Introduction

Just finished Text Mining with R course on Datacamp,really excited to apply my new skills into practice!!!. The dataset which I will be using can be found here.It contains Elon Musk’s tweets from 2010-06-04 to 2017-04-05.It includes Tweet ID, Date & Time Tweet was created, Tweets & Mentions.

I will be using the following packages

library(tidyverse)
library(wordcloud)
library(RColorBrewer)
library(qdap)
library(tm)
library(gridExtra)
library(dendextend)
library(ggthemes)
library(RWeka)
library(tidytext)
library(textdata)
library(lubridate)
library(anytime)

theme_func <- function() {
  theme_minimal() +
  theme(
    text = element_text(family = "serif", color = "gray25"),
    plot.subtitle = element_text(size = 12,hjust = 0.5,color = "gray45"),
    plot.caption = element_text(color = "gray30"),
    plot.background = element_rect(fill = "gray95"),
    plot.margin = unit(c(5, 10, 5, 10), units = "mm"),
    plot.title = element_text(hjust = 0.5),
    strip.text = element_text(color = "white")
  )
  }
  
data <- read_csv("elonmusk_tweets.csv")
str(data)

## tibble [2,819 x 3] (S3: spec_tbl_df/tbl_df/tbl/data.frame)
##  $ id        : num [1:2819] 8.50e+17 8.49e+17 8.49e+17 8.49e+17 8.48e+17 ...
##  $ created_at: POSIXct[1:2819], format: "2017-04-05 14:56:29" "2017-04-03 20:01:01" ...
##  $ text      : chr [1:2819] "b'And so the robots spared humanity ... https://t.co/v7JUJQWfCv'" "b\"@ForIn2020 @waltmossberg @mims @defcon_5 Exactly. Tesla is absurdly overvalued if based on the past, but tha"| __truncated__ "b'@waltmossberg @mims @defcon_5 Et tu, Walt?'" "b'Stormy weather in Shortville ...'" ...
##  - attr(*, "spec")=
##   .. cols(
##   ..   id = col_double(),
##   ..   created_at = col_datetime(format = ""),
##   ..   text = col_character()
##   .. )

Lets have a look at some of the latest tweets from him.
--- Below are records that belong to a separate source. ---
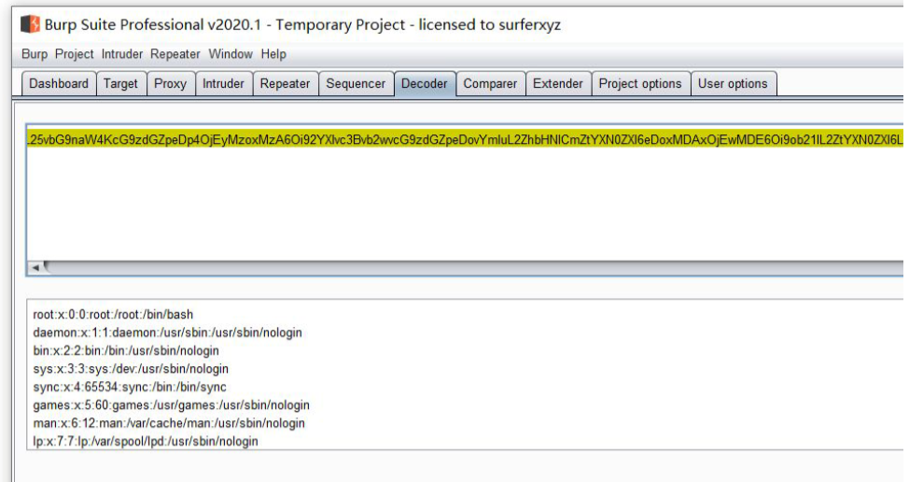909x482 pixels.
Task: Open the Project options tab
Action: [x=640, y=83]
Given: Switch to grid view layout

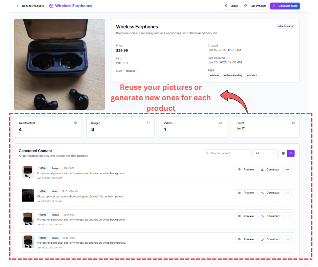Looking at the screenshot, I should click(283, 153).
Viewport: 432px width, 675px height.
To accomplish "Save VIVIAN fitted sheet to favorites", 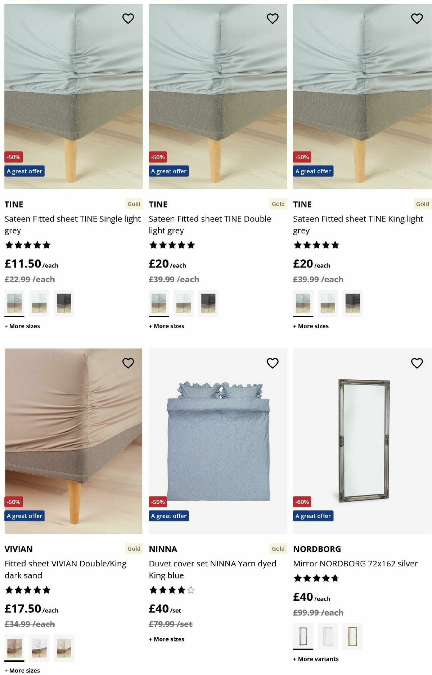I will tap(128, 363).
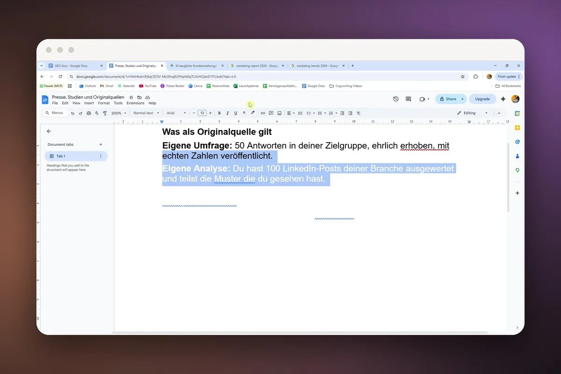The width and height of the screenshot is (561, 374).
Task: Open the Insert menu
Action: pyautogui.click(x=89, y=103)
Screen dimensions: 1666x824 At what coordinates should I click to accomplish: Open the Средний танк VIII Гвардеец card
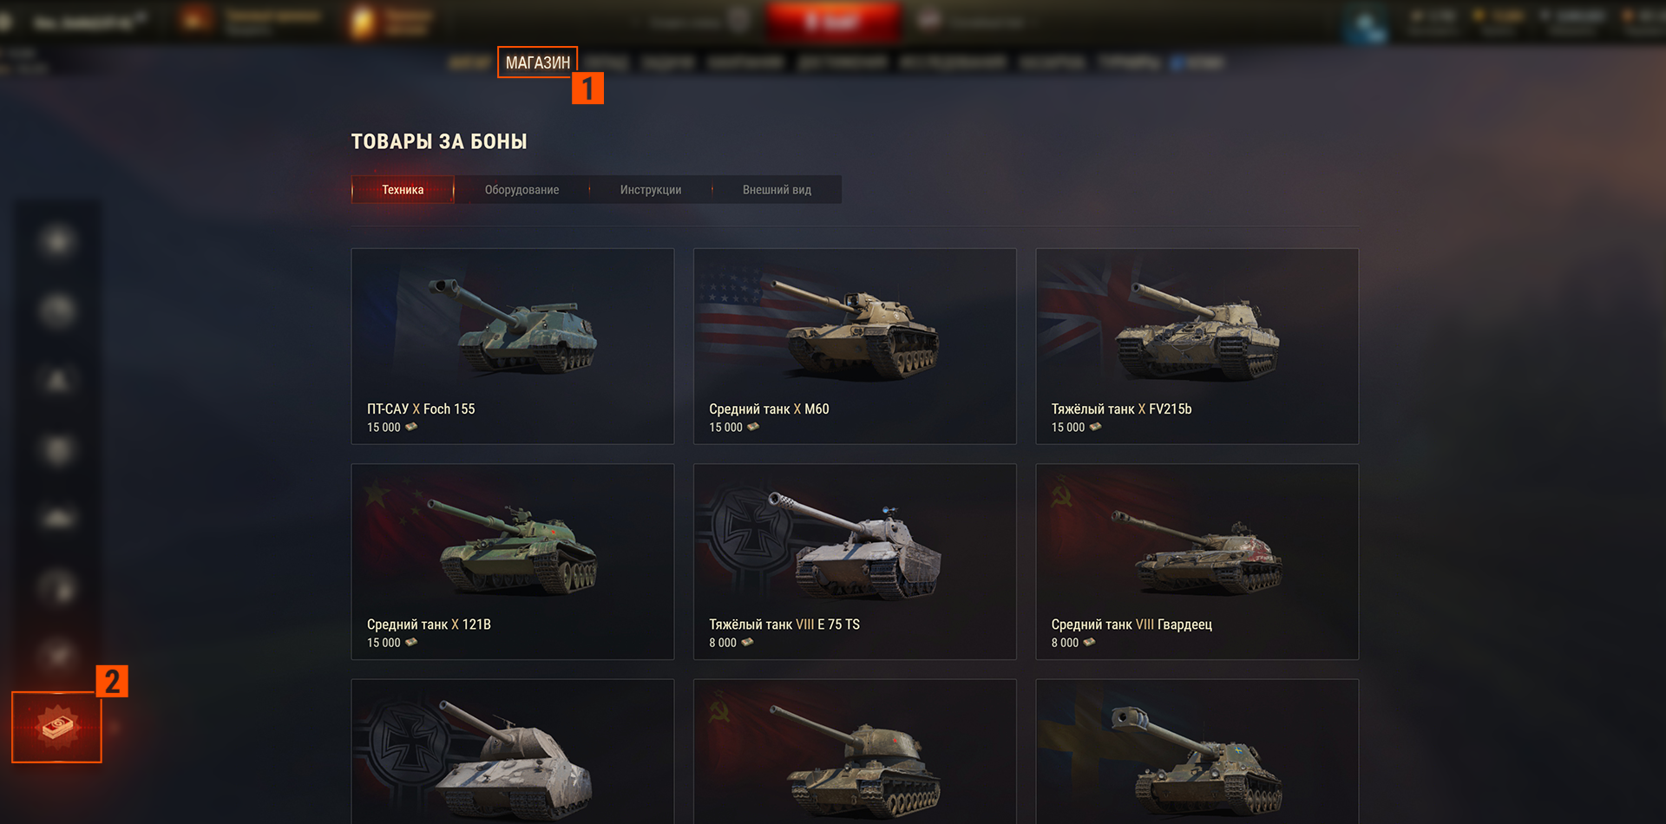coord(1197,561)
data <- data[!data$text == '',] 
data$text[1:5]

## [1] "b'And so the robots spared humanity ... https://t.co/v7JUJQWfCv'"                                                                                               
## [2] "b\"@ForIn2020 @waltmossberg @mims @defcon_5 Exactly. Tesla is absurdly overvalued if based on the past, but that's irr\\xe2\\x80\\xa6 https://t.co/qQcTqkzgMl\""
## [3] "b'@waltmossberg @mims @defcon_5 Et tu, Walt?'"                                                                                                                  
## [4] "b'Stormy weather in Shortville ...'"                                                                                                                            
## [5] "b\"@DaveLeeBBC @verge Coal is dying due to nat gas fracking. It's basically dead.\""

Text Preprocessing

Which includes converting all letters to lower case, removing URL, removing anything other than English letter and space, removig stopwords,extra white space and perform stemming.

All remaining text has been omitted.